PASSAGE GIVEN:
## Begin

Definition:Wronskian
Definition
Let $\map f x$ and $\map g x$ be real functions defined on a closed interval $\closedint a b$.
Let $f$ and $g$ be differentiable on $\closedint a b$.
The Wronskian of $f$ and $g$ is defined as:
- $\map W {f, g} = \begin {vmatrix}
\map f x & \map g x \\ \map {f'} x & \map {g'} x \\ \end {vmatrix} = \map f x \, \map {g'} x - \map g x \, \map {f'} x$
General Definition
Let $\map {f_1} x, \map {f_2} x, \dotsc, \map {f_n} x$ be real functions defined on a closed interval $\closedint a b$.
Let $f_1, f_2, \ldots, f_n$ be $n - 1$ times differentiable on $\closedint a b$.

## End

INFORMATION SUPPLIED:
## Begin

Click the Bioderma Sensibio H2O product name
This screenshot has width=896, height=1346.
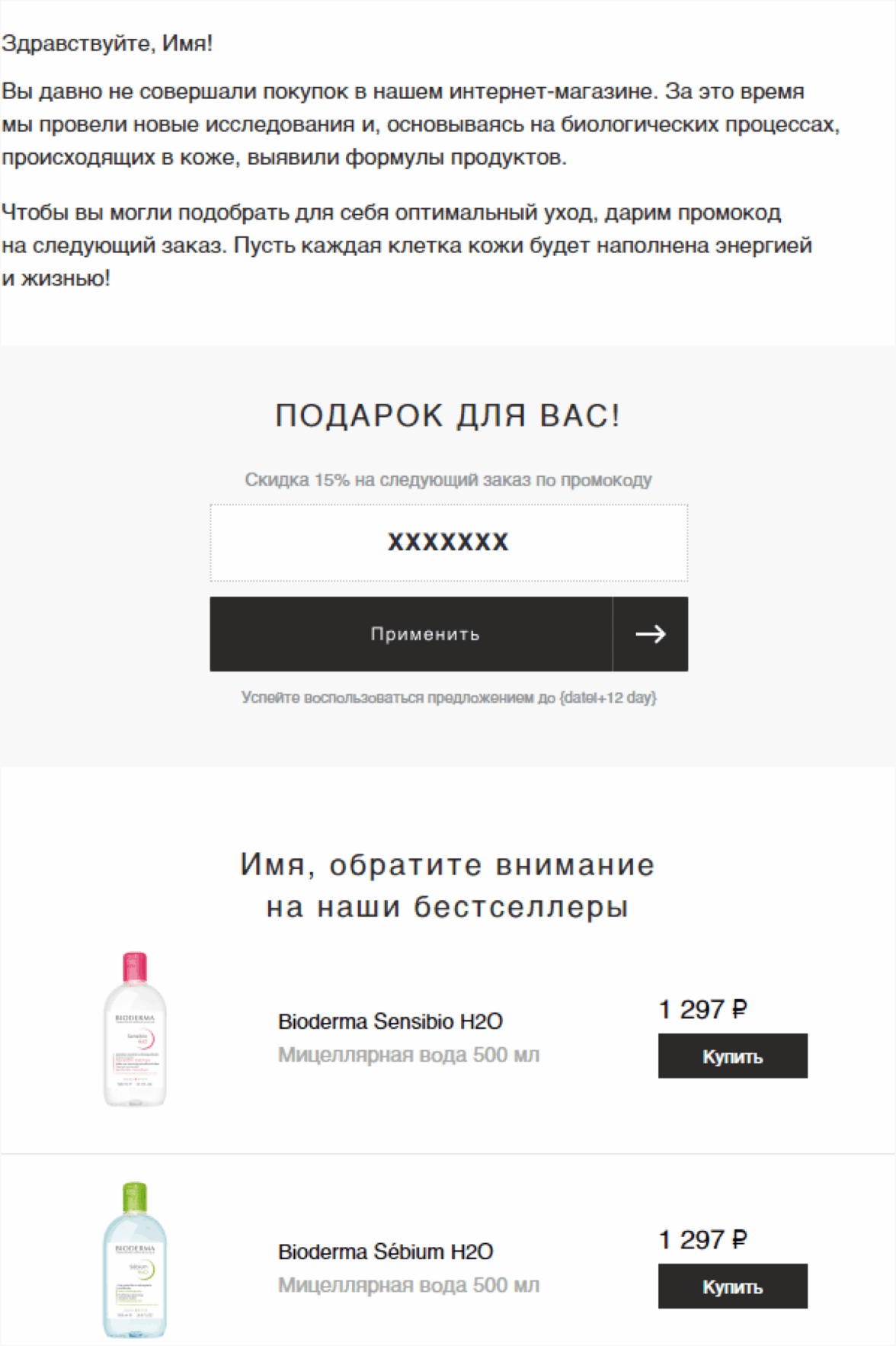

## End

EXERCISE INSTRUCTIONS:
1. Rewrite the part of the Wronskian definition that begins "Let f(x) and g(x) be real functions" as a short list, keeping its main facts.
2. Under the general version of the Wronskian definition, how many times must the functions f1 through fn be differentiable on [a, b]?
The listing has nothing to do with the Wronskian definition.

RESPONSES TO THE TASKS:
1.
- f(x) and g(x) are real functions defined on a closed interval [a, b].
- f and g are differentiable on [a, b].
- The Wronskian of f and g, W(f, g), is the determinant with rows f(x), g(x) and f′(x), g′(x), which equals f(x)g′(x) − g(x)f′(x).

2. n − 1 times.